==== Task inputs ====
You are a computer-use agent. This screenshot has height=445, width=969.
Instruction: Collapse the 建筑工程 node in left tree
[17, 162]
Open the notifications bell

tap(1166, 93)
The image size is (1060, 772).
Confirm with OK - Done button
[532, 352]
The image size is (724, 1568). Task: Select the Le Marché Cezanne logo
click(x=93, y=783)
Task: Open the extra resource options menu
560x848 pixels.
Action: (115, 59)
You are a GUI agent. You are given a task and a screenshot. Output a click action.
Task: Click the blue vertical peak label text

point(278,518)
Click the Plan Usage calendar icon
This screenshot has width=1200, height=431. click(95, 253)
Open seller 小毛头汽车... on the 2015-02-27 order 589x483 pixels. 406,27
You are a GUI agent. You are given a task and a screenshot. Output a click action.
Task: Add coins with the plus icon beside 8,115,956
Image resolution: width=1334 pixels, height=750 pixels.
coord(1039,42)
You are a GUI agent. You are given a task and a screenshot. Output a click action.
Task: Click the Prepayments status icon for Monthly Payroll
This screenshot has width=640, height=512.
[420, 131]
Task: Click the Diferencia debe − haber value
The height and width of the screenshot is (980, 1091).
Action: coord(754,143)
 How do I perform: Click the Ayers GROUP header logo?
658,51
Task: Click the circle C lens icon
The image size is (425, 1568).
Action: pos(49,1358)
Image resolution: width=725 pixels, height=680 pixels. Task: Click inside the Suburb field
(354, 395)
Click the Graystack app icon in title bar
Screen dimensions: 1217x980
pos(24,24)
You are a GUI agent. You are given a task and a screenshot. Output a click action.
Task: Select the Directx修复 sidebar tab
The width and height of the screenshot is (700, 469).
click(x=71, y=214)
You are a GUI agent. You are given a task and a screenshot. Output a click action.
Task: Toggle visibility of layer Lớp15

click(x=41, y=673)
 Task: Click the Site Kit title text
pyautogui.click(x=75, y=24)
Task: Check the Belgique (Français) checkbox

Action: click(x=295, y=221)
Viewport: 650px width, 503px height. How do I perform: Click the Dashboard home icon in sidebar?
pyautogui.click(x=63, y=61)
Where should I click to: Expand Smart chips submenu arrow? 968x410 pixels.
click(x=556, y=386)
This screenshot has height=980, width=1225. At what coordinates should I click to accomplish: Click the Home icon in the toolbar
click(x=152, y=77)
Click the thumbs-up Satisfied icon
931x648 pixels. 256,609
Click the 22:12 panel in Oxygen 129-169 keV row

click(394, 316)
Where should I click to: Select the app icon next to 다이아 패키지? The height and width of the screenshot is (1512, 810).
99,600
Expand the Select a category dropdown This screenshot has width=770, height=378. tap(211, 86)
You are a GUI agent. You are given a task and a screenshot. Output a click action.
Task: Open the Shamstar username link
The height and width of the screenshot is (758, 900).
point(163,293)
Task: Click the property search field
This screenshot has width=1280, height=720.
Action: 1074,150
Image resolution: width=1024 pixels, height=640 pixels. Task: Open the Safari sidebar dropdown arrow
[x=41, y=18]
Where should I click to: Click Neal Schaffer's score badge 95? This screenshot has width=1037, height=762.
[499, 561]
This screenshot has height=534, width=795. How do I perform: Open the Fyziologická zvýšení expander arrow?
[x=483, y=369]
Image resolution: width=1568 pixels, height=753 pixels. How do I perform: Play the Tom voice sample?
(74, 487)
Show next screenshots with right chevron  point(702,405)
====
• [What is being asked]: Retype the material in full, keeping each line exactly as it is.

• [Result for this exercise]:
You are a computer-use agent. This screenshot has height=445, width=969.
Instruction: Collapse the 建筑工程 node in left tree
[17, 162]
Open the notifications bell

tap(1166, 93)
The image size is (1060, 772).
Confirm with OK - Done button
[532, 352]
The image size is (724, 1568). Task: Select the Le Marché Cezanne logo
click(x=93, y=783)
Task: Open the extra resource options menu
560x848 pixels.
Action: (115, 59)
You are a GUI agent. You are given a task and a screenshot. Output a click action.
Task: Click the blue vertical peak label text

point(278,518)
Click the Plan Usage calendar icon
This screenshot has width=1200, height=431. click(95, 253)
Open seller 小毛头汽车... on the 2015-02-27 order 589x483 pixels. 406,27
You are a GUI agent. You are given a task and a screenshot. Output a click action.
Task: Add coins with the plus icon beside 8,115,956
Image resolution: width=1334 pixels, height=750 pixels.
coord(1039,42)
You are a GUI agent. You are given a task and a screenshot. Output a click action.
Task: Click the Prepayments status icon for Monthly Payroll
This screenshot has width=640, height=512.
[420, 131]
Task: Click the Diferencia debe − haber value
The height and width of the screenshot is (980, 1091).
Action: coord(754,143)
 How do I perform: Click the Ayers GROUP header logo?
658,51
Task: Click the circle C lens icon
The image size is (425, 1568).
Action: pos(49,1358)
Image resolution: width=725 pixels, height=680 pixels. Task: Click inside the Suburb field
(354, 395)
Click the Graystack app icon in title bar
Screen dimensions: 1217x980
pos(24,24)
You are a GUI agent. You are given a task and a screenshot. Output a click action.
Task: Select the Directx修复 sidebar tab
The width and height of the screenshot is (700, 469).
click(x=71, y=214)
You are a GUI agent. You are given a task and a screenshot. Output a click action.
Task: Toggle visibility of layer Lớp15

click(x=41, y=673)
 Task: Click the Site Kit title text
pyautogui.click(x=75, y=24)
Task: Check the Belgique (Français) checkbox

Action: click(x=295, y=221)
Viewport: 650px width, 503px height. How do I perform: Click the Dashboard home icon in sidebar?
pyautogui.click(x=63, y=61)
Where should I click to: Expand Smart chips submenu arrow? 968x410 pixels.
click(x=556, y=386)
This screenshot has height=980, width=1225. At what coordinates should I click to accomplish: Click the Home icon in the toolbar
click(x=152, y=77)
Click the thumbs-up Satisfied icon
931x648 pixels. 256,609
Click the 22:12 panel in Oxygen 129-169 keV row

click(394, 316)
Where should I click to: Select the app icon next to 다이아 패키지? The height and width of the screenshot is (1512, 810).
99,600
Expand the Select a category dropdown This screenshot has width=770, height=378. tap(211, 86)
You are a GUI agent. You are given a task and a screenshot. Output a click action.
Task: Open the Shamstar username link
The height and width of the screenshot is (758, 900).
point(163,293)
Task: Click the property search field
This screenshot has width=1280, height=720.
Action: 1074,150
Image resolution: width=1024 pixels, height=640 pixels. Task: Open the Safari sidebar dropdown arrow
[x=41, y=18]
Where should I click to: Click Neal Schaffer's score badge 95? This screenshot has width=1037, height=762.
[499, 561]
This screenshot has height=534, width=795. How do I perform: Open the Fyziologická zvýšení expander arrow?
[x=483, y=369]
Image resolution: width=1568 pixels, height=753 pixels. How do I perform: Play the Tom voice sample?
(74, 487)
Show next screenshots with right chevron  point(702,405)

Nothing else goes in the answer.